Música

Misturando funk e R&B, Adrian Jean e Mc Du Black lançam ‘TBT (Várias como você)’

A faixa ‘TBT (Várias como você)’ marca a primeira parceria entre o cantor estadunidense Adrian Jean e o brasileiro Mc Du Black, conhecido por faixas como ‘Gaiola é o troco’

*Isabela Berrogain
postado em 26/11/2021 16:06
TBT (Várias como você) marca parceria entre cantores Adrian Jean e Mc Du Black
 -  (crédito: Willys Araújo)
TBT (Várias como você) marca parceria entre cantores Adrian Jean e Mc Du Black - (crédito: Willys Araújo)

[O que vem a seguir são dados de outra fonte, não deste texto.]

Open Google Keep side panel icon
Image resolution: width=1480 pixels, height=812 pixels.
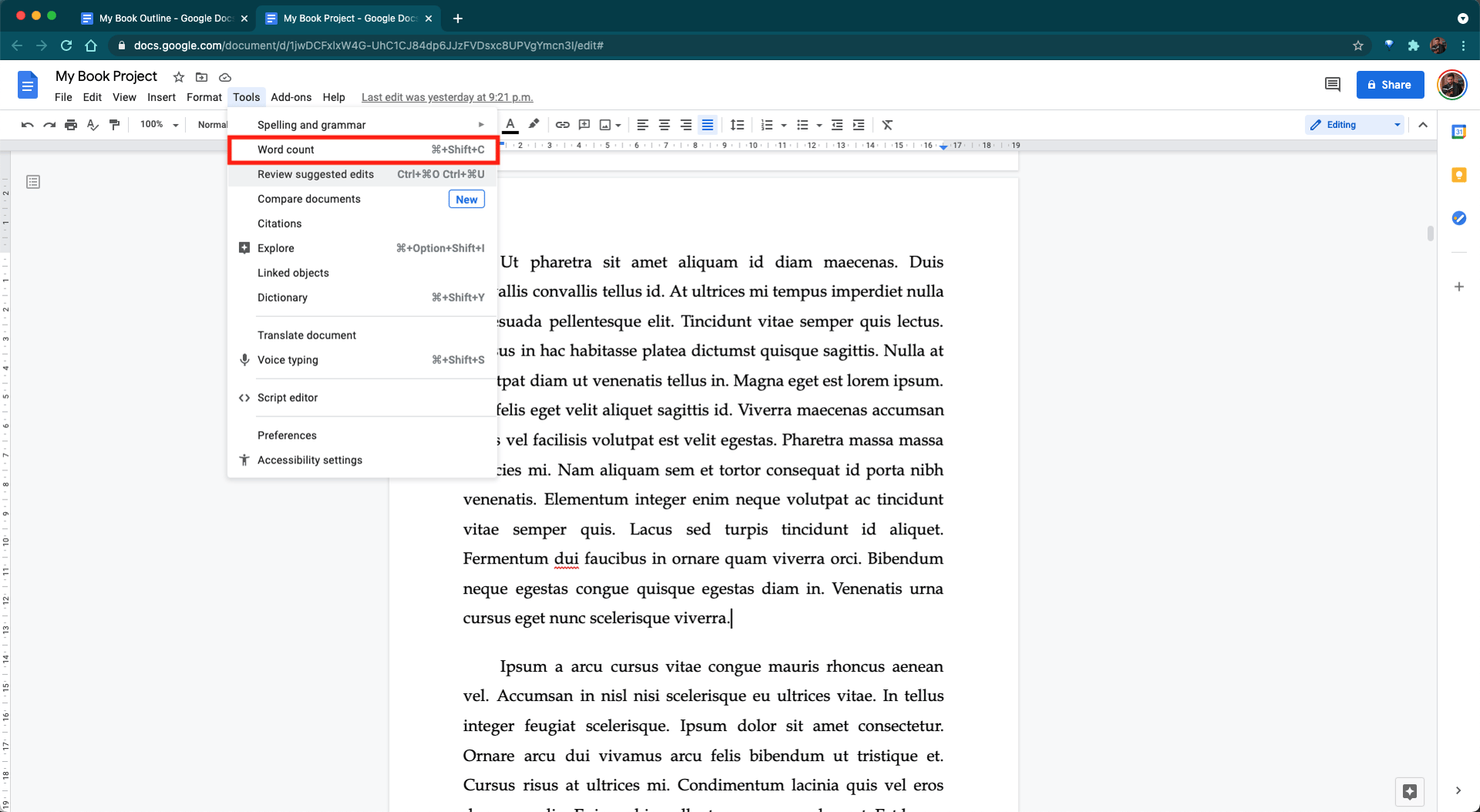click(1458, 175)
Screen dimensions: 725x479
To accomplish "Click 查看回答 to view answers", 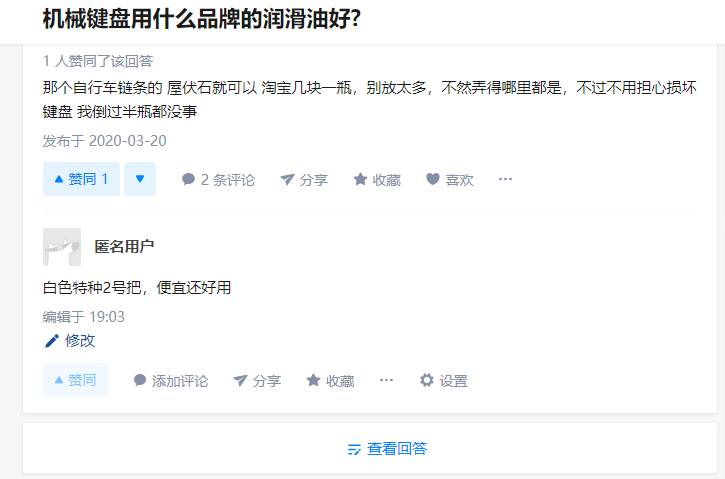I will coord(387,449).
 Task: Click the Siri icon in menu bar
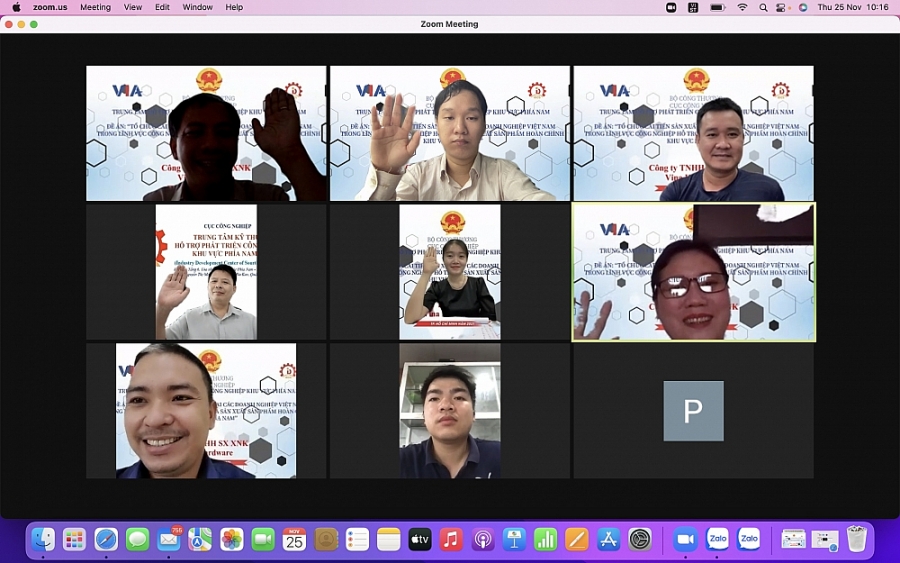click(803, 7)
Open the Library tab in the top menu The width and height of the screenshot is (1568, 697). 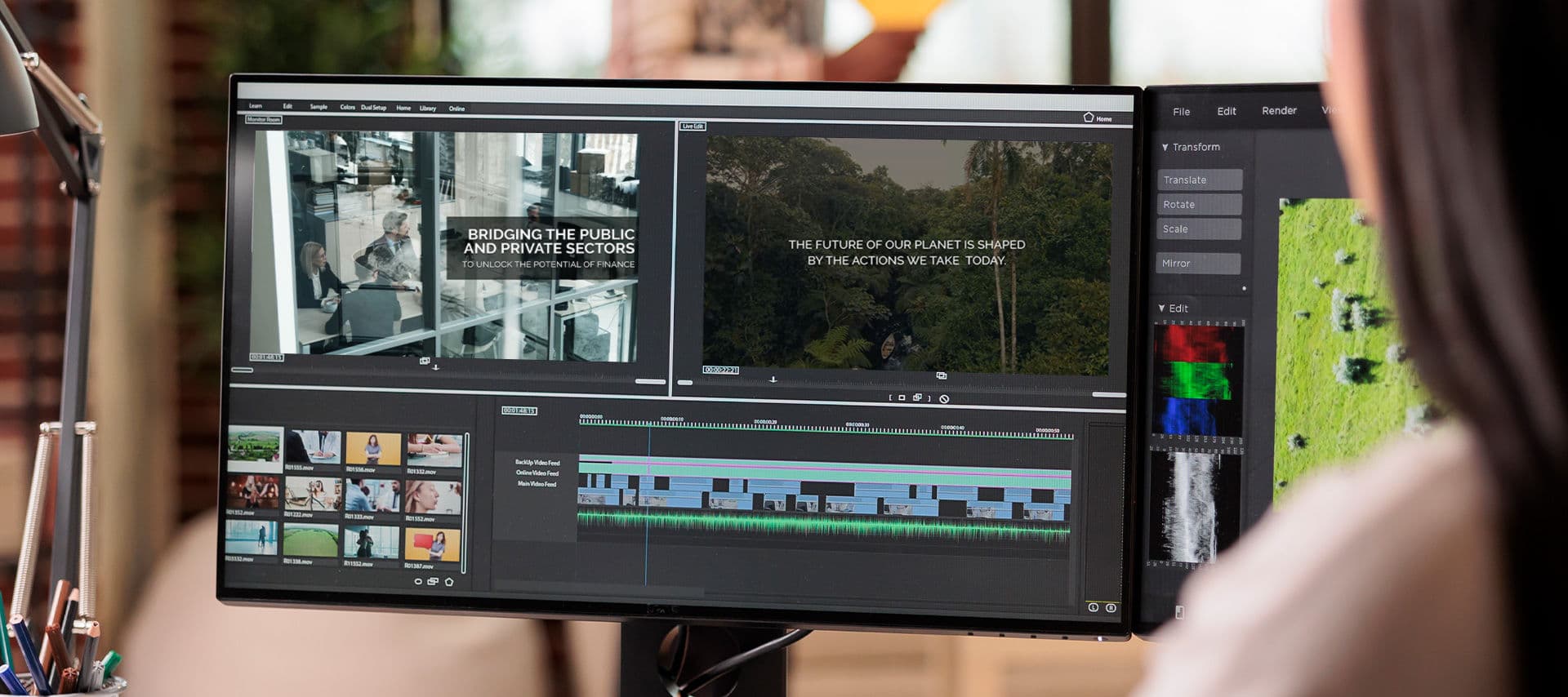428,108
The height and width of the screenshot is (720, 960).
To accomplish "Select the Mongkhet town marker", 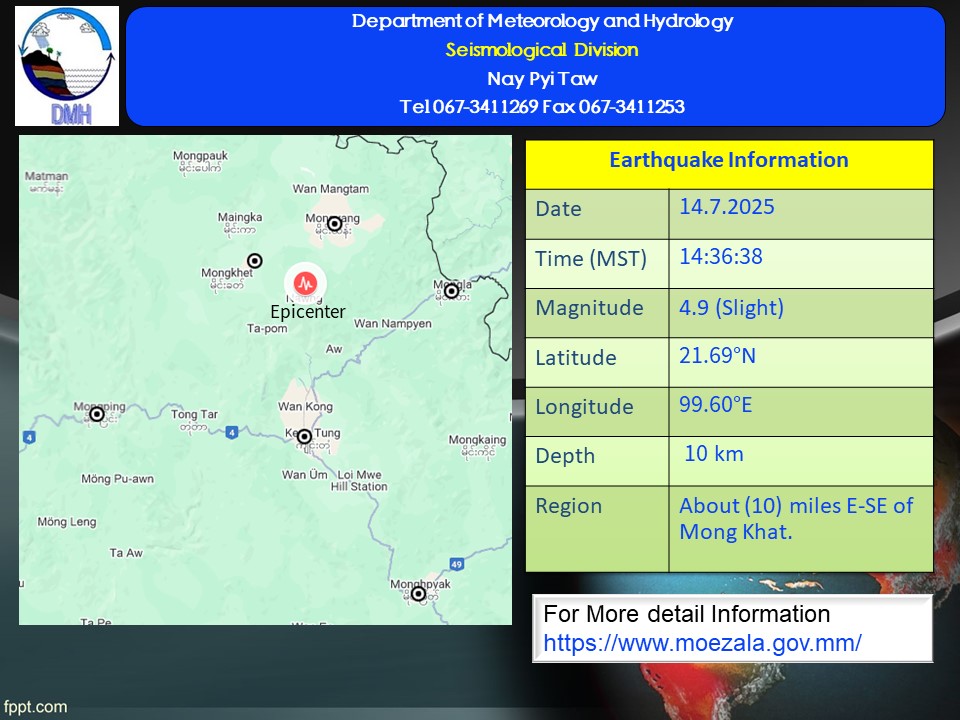I will (x=255, y=261).
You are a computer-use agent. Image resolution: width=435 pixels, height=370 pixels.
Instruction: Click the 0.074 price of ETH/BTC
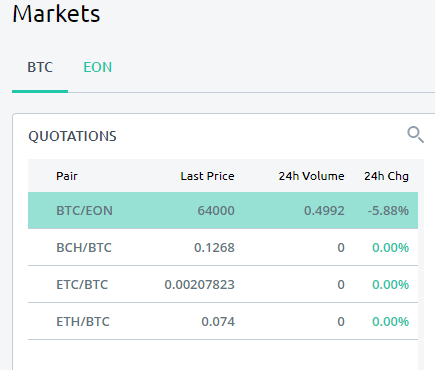coord(218,322)
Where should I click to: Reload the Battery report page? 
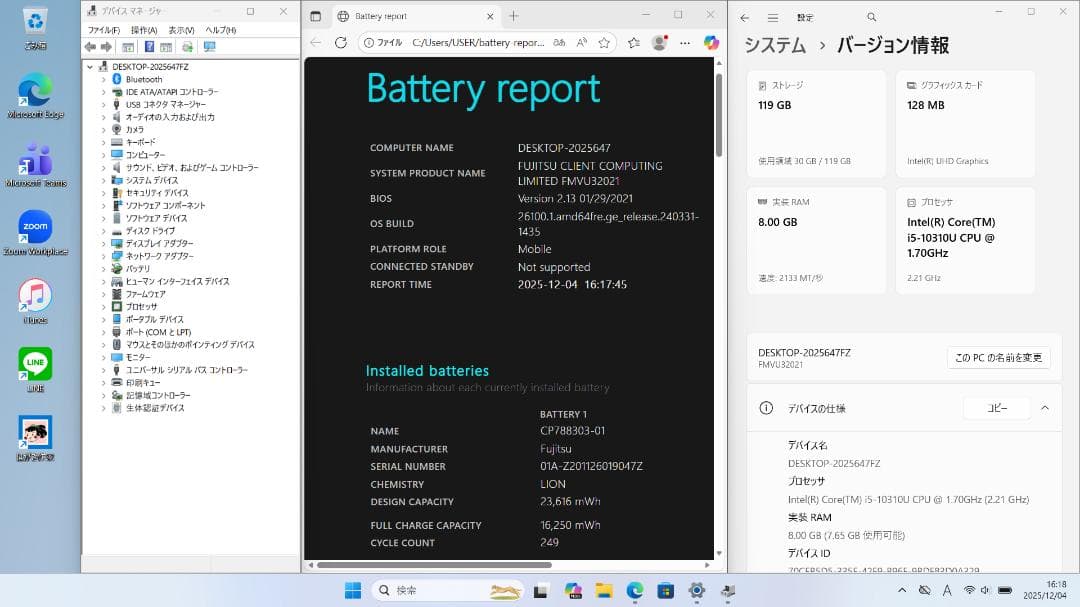pos(341,44)
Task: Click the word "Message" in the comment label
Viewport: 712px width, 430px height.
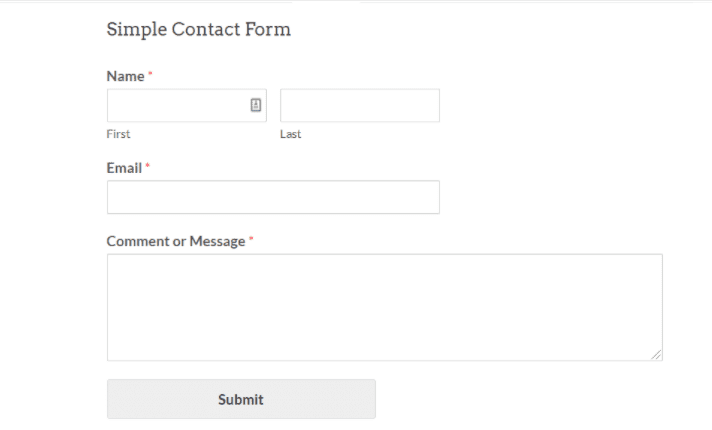Action: [x=217, y=242]
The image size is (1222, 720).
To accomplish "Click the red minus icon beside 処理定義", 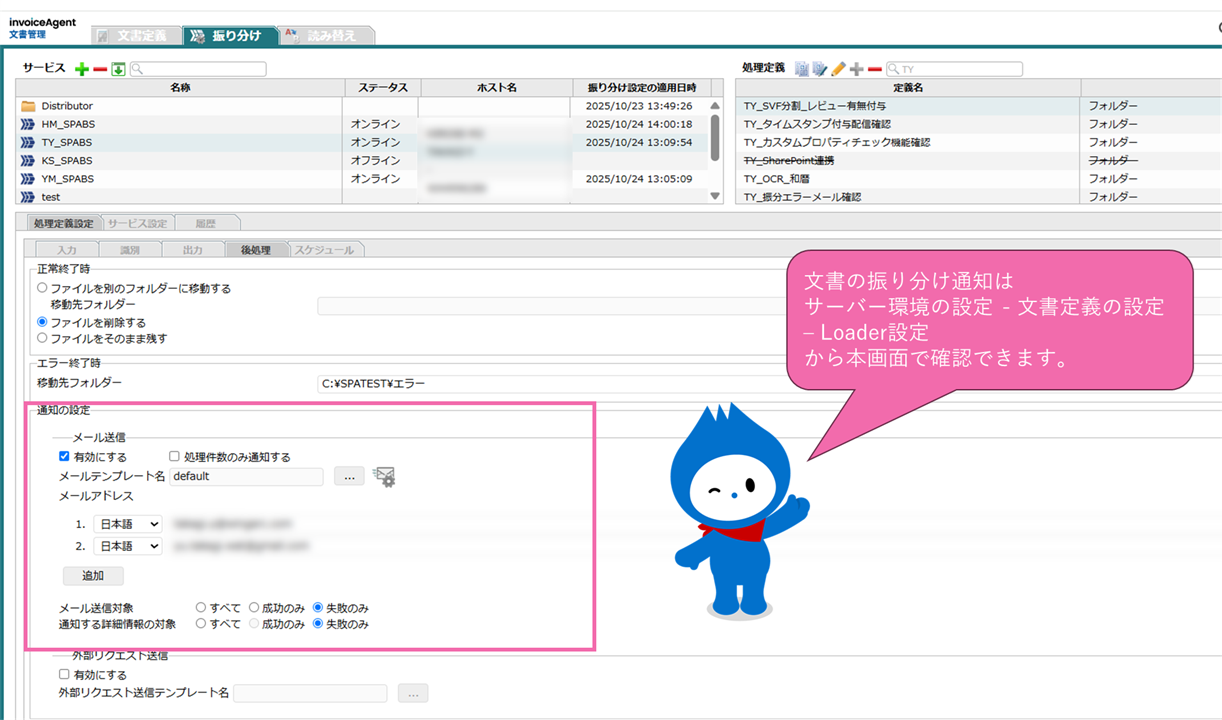I will [874, 69].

Em parceria com Mc Du Black, o cantor estadunidense Adrian Jean lançou, na última sexta-feira (19/11), a faixa TBT (Várias como você). A colaboração entre os dois artistas deu vida à faixa que mistura o funk e o R&B — combinação de ritmos como blues, soul, funk, hip hop —, com fortes influências do pop. A estreia da música, que fala sobre relacionamentos complicados, também foi acompanhada por um videoclipe.

“A recepção tem sido incrível. Este é, provavelmente, meu melhor lançamento aqui no Brasil”, comemora Adrian Jean em entrevista ao Correio. TBT (Várias como você) marca a quinta colaboração de Jean, que já trabalhou com nomes como Carol Biazin, com um artista brasileiro.

“Foi tudo muito fluido, foi tão fácil. Sim, trabalhar com brasileiros pode ser um pouco diferente do que trabalhar nos Estados Unidos, mas, em geral, os objetivos são os mesmos, é apenas uma coisa de personalidade e cultura. Eu amo o Brasil”, declara o norte-americano.

“Estava um pouco apreensivo no começo, pela questão do idioma, mas o Adrian fala português muito bem, é praticamente brasileiro, então logo fiquei tranquilo”, revela Mc Du Black, conhecido no Brasil por faixas como Gaiola é o troco. “A conectividade foi surreal, porque nós dois gostamos de falar de amor em nossas músicas, deu super certo”, complementa.

“Foi interessante demais o processo de criação. Nunca tive isso com outro artista, foi a primeira vez. E, por ser um artista gringo, foi de longe a coisa mais diferente que já fiz dentro da música”, pontua o brasileiro.“As pessoas, quando escutarem, vão sentir o que a gente quis passar e vão se identificar com as nossas referências”, finaliza Du Black.